There is food to eat and gasoline to be pumped as you pass through all those little towns. There’s always someplace selling pizza, baked goods, sandwiches, and cold drinks. Usually a toilet, too. You will get a chance to visit every little town in the mountains between Maine and Vermont. I found myself staring at the map, hoping a faster road would magically appear.
Talk about ambivalence. In the middle of October the trees look as if they are lit from within. The mountains are covered in autumnal glory so magnificent it looks surreal. Reconcile that with an overwhelming urge to blow those pokey drivers off the road. Cognitive dissonance, here we come.

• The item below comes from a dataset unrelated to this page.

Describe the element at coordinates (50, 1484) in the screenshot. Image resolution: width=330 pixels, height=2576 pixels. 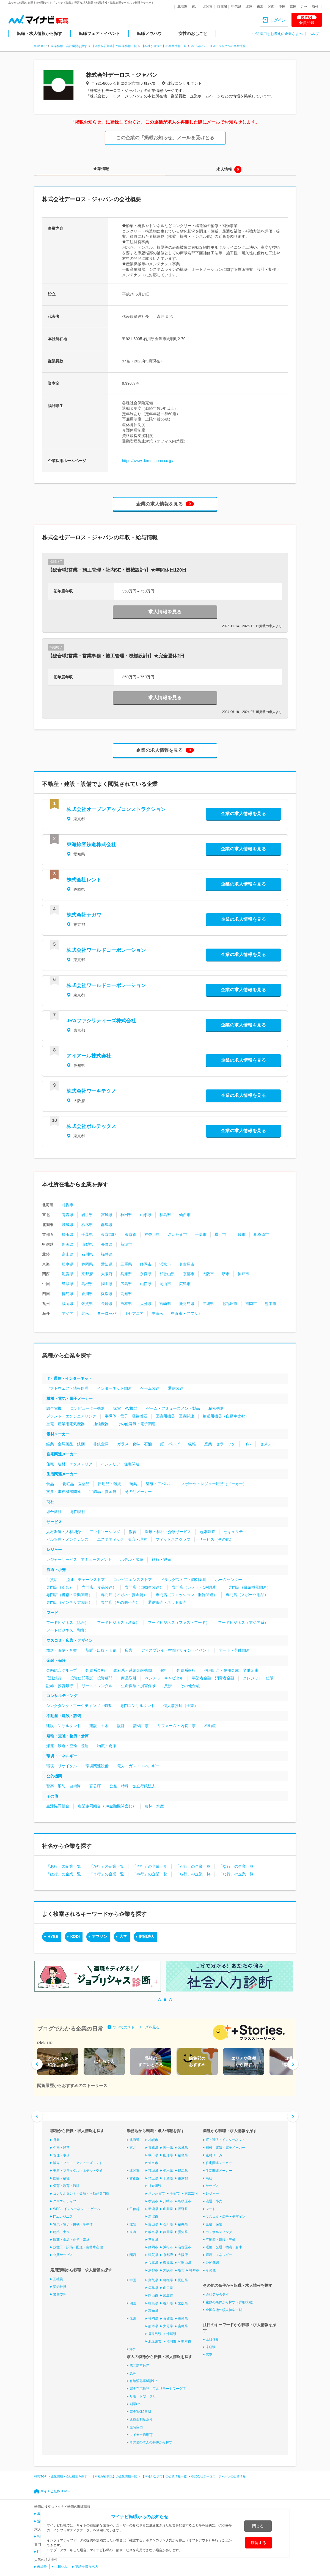
I see `食品` at that location.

“Wow,” I say, “That’s incredibly beautiful” as we loop around a breathtaking curve in the road. I’m trying to control my peevish aggravation with the current slow driver riding his brakes in front of us.
They must lie in wait for us. As we are about to pass, they pull out in front of us, then slow to a crawl. The beauty of the mountains, lakes, streams, trees, sky, clouds, villages, farms, towns morph into a seamless continuity as we crawl down the mountains behind drivers whose feet never leave the brakes.
It’s a religious experience, but not in a good way. Aggravation wars with admiration for nature and a mounting need to drive at a normal speed. Garry is exhausted, irritable, frustrated. I’m empathizing, even offering to drive.
It took most of a day to make the trip. We crawled through Maine. Crept through New Hampshire. Limped into Vermont.
Our most startling moment was looking up and seeing a sign — a huge, brightly painted sign — that said: “WELCOME TO MEXICO.” Mexico, Maine. There were no Mexican restaurants, or at least none we could find. Lots of Chinese, though. After we drove out of Mexico, we came upon another huge, bright sign. “WELCOME TO MEXICO,” it said.
“Didn’t we just leave Mexico?”
“Maybe,” says Garry, “this is the village and that was the town?”
“Or something.” I wondered where the rest of North America had gone. Never mind. It was time to face the inevitable. Garry and I had to fill the gas tank. Ourselves.
Back home — a town which had seemed rural and quaint, but now seemed sophisticated and metropolitan — gas stations provide service. Not the case in very rural New England. Together, Garry and I pondered the problem. We had to remove the gas cap, which was stuck. Garry looked at me. I would manage the gas cap.
I pressed. Twisted. It was the child-proof lid from Hell. Eventually, it came off. Whooping in triumph, I fed our bank card into the pump’s reader and selected the grade of gasoline. Garry, feeling his moment had come, removed the pump from its hook, stuck it in the hole and pressed. Gasoline started feeding into the tank. When it snapped loose, Garry looked at me.
“Does this mean it’s full?”
“Yes,” I exalted. “We did it. We put gas in our car!”
We gave each other a high-five and continued our journey. We have developed a deep appreciation for the interstate highway system. And lost every trace of nostalgia for the old days of travel.